Josh Tetrick, fondateur et PDG de GOOD Meat, n'a pas voulu commenter le procès, mais a déclaré à WIRED qu'il se concentrait désormais sur la recherche de moyens de construire des installations de viande de culture qui 'coûteraient idéalement moins de 200 millions de dollars', mais qu'il allait de soi que les premières installations de viande de culture à l'échelle commerciale seraient 'nécessairement plus chères'.

La taille des bioréacteurs

Si la taille peut faire une différence, il n'est pas nécessaire pour autant de dépenser des millions dans des bioréacteurs de 250.000 litres (territoire inexploré pour la culture de cellules animales) pour atteindre la viabilité commerciale, affirme le Dr Gabor Forgacs, cofondateur de Fork & Good, qui a récemment ouvert une installation pilote dans le New Jersey.

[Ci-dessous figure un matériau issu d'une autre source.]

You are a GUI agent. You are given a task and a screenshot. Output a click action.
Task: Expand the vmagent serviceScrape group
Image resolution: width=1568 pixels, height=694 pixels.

"Si vous faites des lots dans un bioréacteur de 250.000 litres et qu'il y a une contamination, c'est une quantité astronomique que vous pouvez perdre", ajoute M. Forgacs, un biophysicien qui a commencé à produire de la viande de culture dans la startup Modern Meadow il y a plus de dix ans.

Fork & Good n'aura probablement pas besoin d'aller au-delà de bioréacteurs de 1.000 litres, prédit-il. "Avec notre approche de récolte continue, vous pouvez générer 100 fois plus de biomasse en un mois en utilisant dix bioréacteurs de 1.000 litres que ce que vous obtiendriez avec un processus discontinu avec un bioréacteur de 10.000 litres."

M. Post de Mosa Meat ajoute: "Nous ne savons pas encore quel est le point idéal pour les bioréacteurs. Il est clair, cependant, qu'il existe des économies d'échelle. Mais si les grands bioréacteurs sont contaminés, le risque est grand. Nous commençons avec des réacteurs de 1.000 litres dans notre usine de mise à l'échelle de Maastricht, mais ce n'est pas notre objectif final."

M. De Nood, de Meatable, ajoute: "Nous sommes en train de passer à l'échelle de 500 litres. Mais ce que nous avons prouvé grâce à l'efficacité de notre processus, c'est que nous n'avons pas besoin de grands bioréacteurs. [À l'échelle commerciale, nous avons besoin d'environ 50 mètres cubes [50.000 litres], ce qui est encore important, mais nous n'avons pas besoin d'aller plus loin."

La startup Omeat, basée à Los Angeles, qui a récemment présenté une 'solution simple et élégante' pour augmenter la production de viande de culture, en extrayant sans cruauté des facteurs de croissance et d'autres composants de 'vaches saines et vivantes', est également convaincue que des bioréacteurs plus petits et moins coûteux sont viables.

"Ce qui est passionnant, c'est que nous pourrions atteindre la parité des prix aujourd'hui si nous travaillons à l'échelle, sans dépendre des innovations futures", affirme le Dr Ali Khademhosseini, fondateur et PDG de l'entreprise. "Et nous pouvons le faire avec les bioréacteurs de 10.000 litres que nous prévoyons dans notre usine pilote, alors que d'autres ont besoin de très grands bioréacteurs qui n'ont pas encore été validés."